Mme [O] veuve [F] démontre par la preuve contraire qu'elle n'a jamais subi d'infiltrations ou d'inondations dans le sous-sol durant son occupation de la maison pendant plus de quarante ans. Les attestations qu'elle verse aux débats, constituant ses pièces 17 à 25, sont conformes aux dispositions de l'article 202 du code de procédure civile. De nombreux proches y indiquent qu'ils n'ont pas observé de ruissellements sur les murs du sous-sol, ni d'humidité, et que des effets mobiliers qui y étaient stockés depuis plusieurs années et jusqu'au déménagement en 2017 étaient en bon état de conservation. En outre, son assureur habitation Groupama Centre Manche atteste de l'absence de déclaration de dégât des eaux depuis 2006, date la plus lointaine dans la consultation de ses archives.

Les désordres constatés ne constituent pas un vice caché. En conséquence, M. et Mme [L] seront déboutés de leurs demandes fondées sur la garantie des vices cachés.

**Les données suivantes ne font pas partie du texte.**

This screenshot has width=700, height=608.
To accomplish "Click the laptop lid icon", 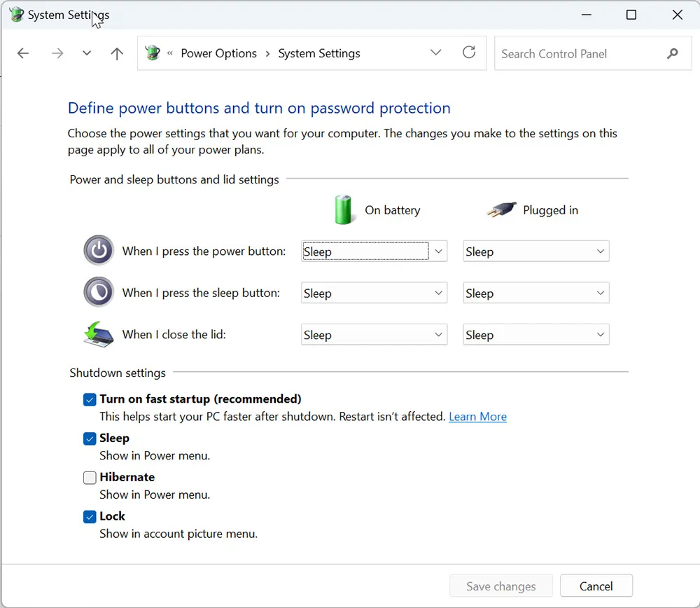I will point(98,334).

La décision du tribunal ayant statué en ce sens sera confirmée.

Sur l'obligation d'information précontractuelle

L'article 1112-1 du code civil énonce que celle des parties qui connaît une information dont l'importance est déterminante pour le consentement de l'autre doit l'en informer dès lors que, légitimement, cette dernière ignore cette information ou fait confiance à son cocontractant. Ont une importance déterminante les informations qui ont un lien direct et nécessaire avec le contenu du contrat ou la qualité des parties. Il incombe à celui qui prétend qu'une information lui était due de prouver que l'autre partie la lui devait, à charge pour cette autre partie de prouver qu'elle l'a fournie. Les parties ne peuvent ni limiter, ni exclure ce devoir.

Le débiteur de l'information peut être un professionnel et/ou un particulier.

En l'espèce, la preuve de la connaissance par les vendeurs avant la vente des infiltrations d'eau affectant l'utilisation normale du sous-sol n'est pas apportée.

Il a été répondu dans les développements ci-dessus aux moyens invoqués par les appelants sur ce fondement qui recoupent leurs moyens fondés sur la garantie des vices cachés.

Les vendeurs ne pouvant être tenus à davantage que les informations dont ils disposaient préalablement et au jour de la conclusion de la vente, M. et Mme [L] seront déboutés de leurs prétentions. La décision du tribunal ayant statué en ce sens sera confirmée.

Sur la garantie d'éviction

Selon l'article 1626 du code civil, quoique lors de la vente il n'ait été fait aucune stipulation sur la garantie, le vendeur est obligé de droit à garantir l'acquéreur de l'éviction qu'il souffre dans la totalité ou partie de l'objet vendu, ou des charges prétendues sur cet objet, et non déclarées lors de la vente.

En l'espèce, n'est pas rapportée la preuve d'acte de la part des vendeurs de nature à diminuer, ou encore à remettre en cause, la jouissance de leur immeuble par

M. et Mme [L]. N'est pas davantage démontré un trouble émanant d'un tiers affectant leur droit sur leur immeuble.

En conséquence, les prétentions de M. et Mme [L] seront rejetées. La décision du tribunal ayant statué en ce sens sera confirmée.

Sur les demandes accessoires

Les dispositions du jugement sur les dépens et les frais de procédure seront confirmées.

Parties perdantes, M. et Mme [L] seront condamnés solidairement aux dépens d'appel.

Il est équitable de les condamner également solidairement à payer à l'intimée la somme de 3 500 euros au titre des frais non compris dans les dépens qu'elle a exposés pour cette procédure d'appel.

PAR CES MOTIFS

La cour, statuant par arrêt contradictoire, mis à disposition,

Confirme le jugement entrepris en toutes ses dispositions,

Y ajoutant,

Condamne solidairement M. [U] [L] et Mme [W] [T], son épouse, à payer à Mme [D] [O] veuve [F] la somme de 3 500 euros sur le fondement de l'article 700 du code de procédure civile au titre de la procédure d'appel,

Déboute les parties du surplus des demandes,

Condamne solidairement M. [U] [L] et Mme [W] [T], son épouse, aux dépens d'appel.